Now, it is time for the AI scientists to narrate the third and the final part of the story. Researchers started by creating a vast dataset encompassing 492 samples, which incorporated electrophysiological profiles with multiple category variables, including metastatic type, detection location (Left/Right hemisphere), behavioral state (Run/Still), the origin of the data (Cortex/Hippo), and various circuit oscillation wavelengths. And then, the researchers developed a generalized linear model to fit and distinguish all the electrophysiological profiles. Moreover, through implementation of principal component (PC) analysis, researchers identified 9 major directions which could explain a staggering 99% of the data’s variance, which even include the capacity to discriminate brain metastasis subtypes.

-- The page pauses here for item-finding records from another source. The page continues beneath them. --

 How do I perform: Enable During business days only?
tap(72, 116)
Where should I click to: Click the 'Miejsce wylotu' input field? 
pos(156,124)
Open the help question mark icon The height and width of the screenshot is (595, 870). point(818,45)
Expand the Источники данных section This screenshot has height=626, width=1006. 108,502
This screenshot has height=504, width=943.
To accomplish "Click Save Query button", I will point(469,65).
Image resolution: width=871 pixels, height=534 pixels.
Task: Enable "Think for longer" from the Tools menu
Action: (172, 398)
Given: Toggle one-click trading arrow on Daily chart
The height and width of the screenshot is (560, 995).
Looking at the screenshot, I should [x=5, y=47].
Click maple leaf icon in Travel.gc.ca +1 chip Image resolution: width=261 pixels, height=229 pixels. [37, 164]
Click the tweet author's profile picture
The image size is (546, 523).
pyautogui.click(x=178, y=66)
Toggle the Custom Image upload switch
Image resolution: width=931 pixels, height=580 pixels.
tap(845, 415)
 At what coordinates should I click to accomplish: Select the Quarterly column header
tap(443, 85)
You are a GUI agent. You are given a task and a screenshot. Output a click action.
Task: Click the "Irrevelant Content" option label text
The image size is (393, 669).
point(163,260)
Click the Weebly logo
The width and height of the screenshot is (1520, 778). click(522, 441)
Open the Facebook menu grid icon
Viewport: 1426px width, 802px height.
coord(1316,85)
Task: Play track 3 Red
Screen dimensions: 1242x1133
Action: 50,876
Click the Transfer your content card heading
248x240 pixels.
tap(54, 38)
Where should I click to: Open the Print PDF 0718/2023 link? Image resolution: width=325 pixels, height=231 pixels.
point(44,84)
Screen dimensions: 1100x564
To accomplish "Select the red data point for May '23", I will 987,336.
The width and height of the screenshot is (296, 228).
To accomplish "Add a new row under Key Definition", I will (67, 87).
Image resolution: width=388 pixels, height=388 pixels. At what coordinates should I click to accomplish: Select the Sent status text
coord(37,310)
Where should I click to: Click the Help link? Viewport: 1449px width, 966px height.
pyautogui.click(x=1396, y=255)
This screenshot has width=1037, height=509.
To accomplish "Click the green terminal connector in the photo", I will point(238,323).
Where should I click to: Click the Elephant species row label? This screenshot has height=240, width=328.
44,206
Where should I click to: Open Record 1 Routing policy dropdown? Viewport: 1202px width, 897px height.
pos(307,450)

The most exciting part followed: to train the model through repetitive iterations. Researchers initially utilized five class predictors for training but eventually settled on Decision Tree Classifier, given its superior accuracy. Astonishingly, Decision Tree Classifier could sensitively detect brain metastatic cells as early as 7 days post implantation. What’ more, it could precisely identify metastatic subtypes resulting from new types of lung cancer cells not included in the initial training dataset. Based on those remarkable findings, researchers concluded that machine learning, based on electrophysiological patterns, holds the potential to identify metastasis subtypes within the brain of live experimental mice.
And with that, we conclude the narrative, jointly presented by electrophysiologists, molecular biologists, and AI scientists. A wonderful story, isn’t it? Personally, I believe that it could be even more engrossing if the machine learning part had more interconnection with the “traditional” component, specifically, the molecular signature segment. Nevertheless, the battle against cancer will be a long journey, while this study remarkable, cannot encompass everything about the brain metastasis puzzle. What truly shines in this study was the great collaboration among researchers from diverse fields; irrespective of whether their backgrounds are more traditional or contemporary, each group exhibited their utmost expertise.
Moreover, let’s spend a moment to show our respect for the experimental animals that played indispensable roles in this study. If you have diligently perused the materials and methods section of this paper, you will undoubtedly appreciate the sacrifices these little creatures made on behalf of us, humans. Even though each animal may not have had a name, as a collective, they deserve to be remembered and acknowledged.